Empréstimo do BRB: após impasse no STF, GDF e União decidem manter negociação de R$ 6,6 bi

Terminou sem decisões e sem avanços práticos a reunião de conciliação convocada pelo Supremo Tribunal Federal (STF), nesta quinta-feira (13), para tentar destravar o empréstimo destinado a salvar o Banco de Brasília.
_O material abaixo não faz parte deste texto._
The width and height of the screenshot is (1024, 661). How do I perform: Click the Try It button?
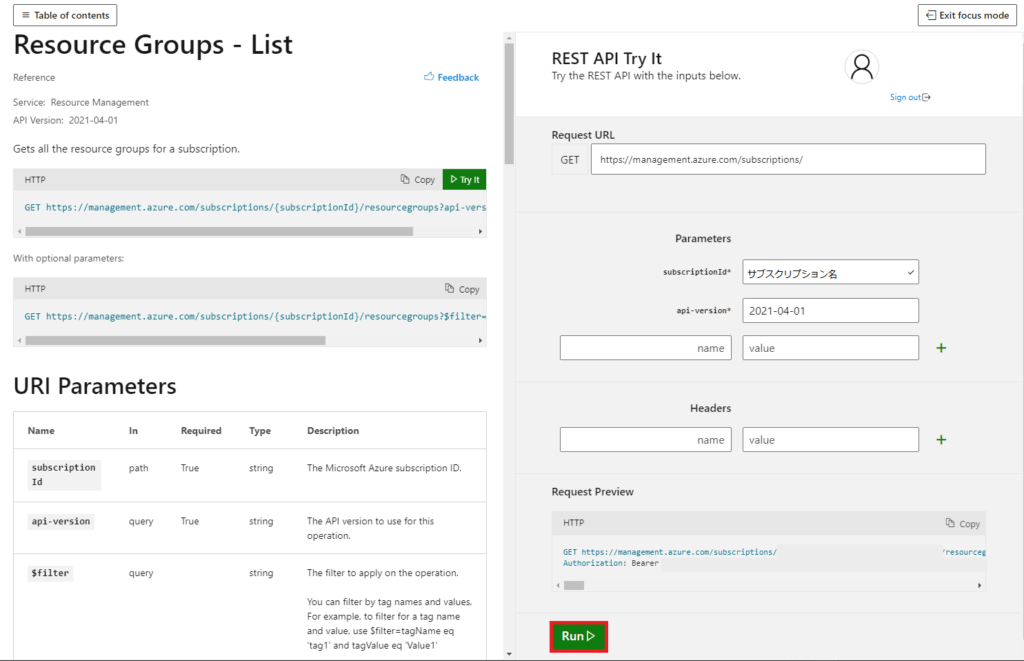click(464, 179)
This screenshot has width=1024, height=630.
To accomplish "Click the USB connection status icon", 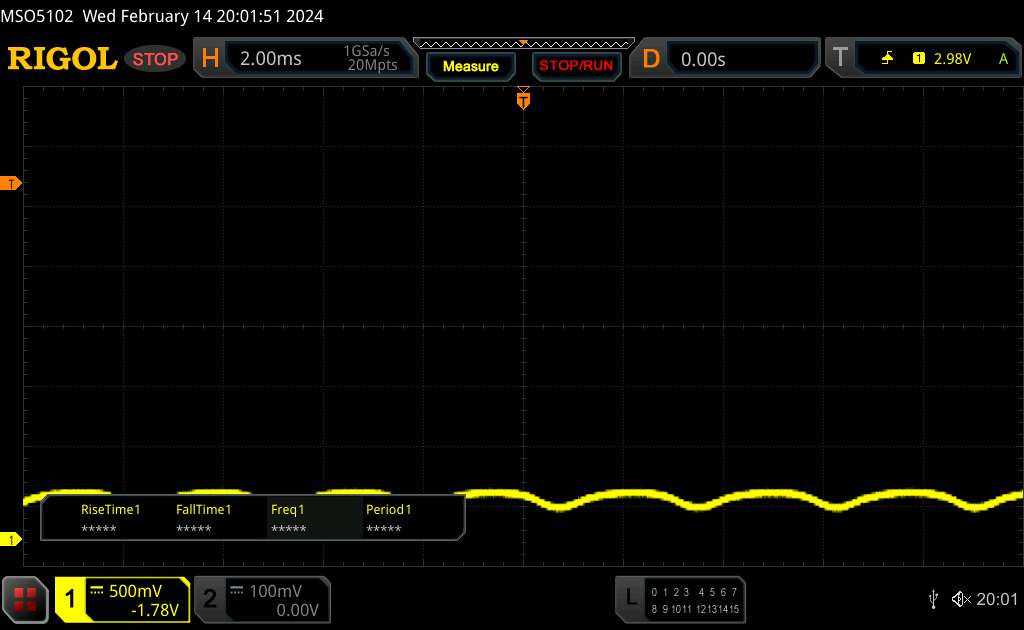I will tap(933, 599).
O encontro foi mediado pelo ministro Luiz Fux e reuniu representantes do governo do Distrito Federal, do governo federal, do BRB e de outros órgãos envolvidos na negociação.
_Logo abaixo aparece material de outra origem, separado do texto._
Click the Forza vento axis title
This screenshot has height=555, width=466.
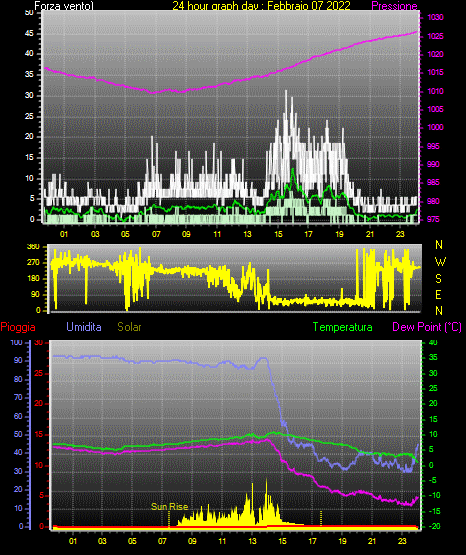[x=64, y=6]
Apesar do impasse, tanto o governo do Distrito Federal quanto o governo federal sinalizaram que pretendem manter as negociações e continuar tentando cumprir o acordo homologado pelo Supremo em maio.
A reunião foi marcada depois que o GDF acusou a União e o Fundo Garantidor de Créditos (FGC) de não avançarem na liberação dos recursos. O acordo prevê um empréstimo de R$ 6,6 bilhões ao BRB, com recursos do FGC.
No encontro desta quinta, as partes concordaram em manter a mesa de conciliação e continuar discutindo o crédito.
A governadora do Distrito Federal, Celina Leão, voltou a cobrar uma solução dos órgãos federais. Já o ministro da Fazenda, Dario Durigan, respondeu às críticas e afirmou que o governo federal não criou o problema e está empenhado em ajudar a encontrar uma solução.
Outro ponto de impasse é a situação financeira do BRB. Bancos envolvidos na negociação querem que seja divulgado o balanço financeiro antes de avançar com o empréstimo. A preocupação é que as instituições não querem assumir o papel de avalistas de um banco que está há mais de um ano sem divulgar o balanço.
Em entrevista após a reunião, Celina Leão foi questionada sobre a divulgação dos números do BRB. A governadora afirmou que o BRB deve divulgar o balanço depois que o acordo for cumprido.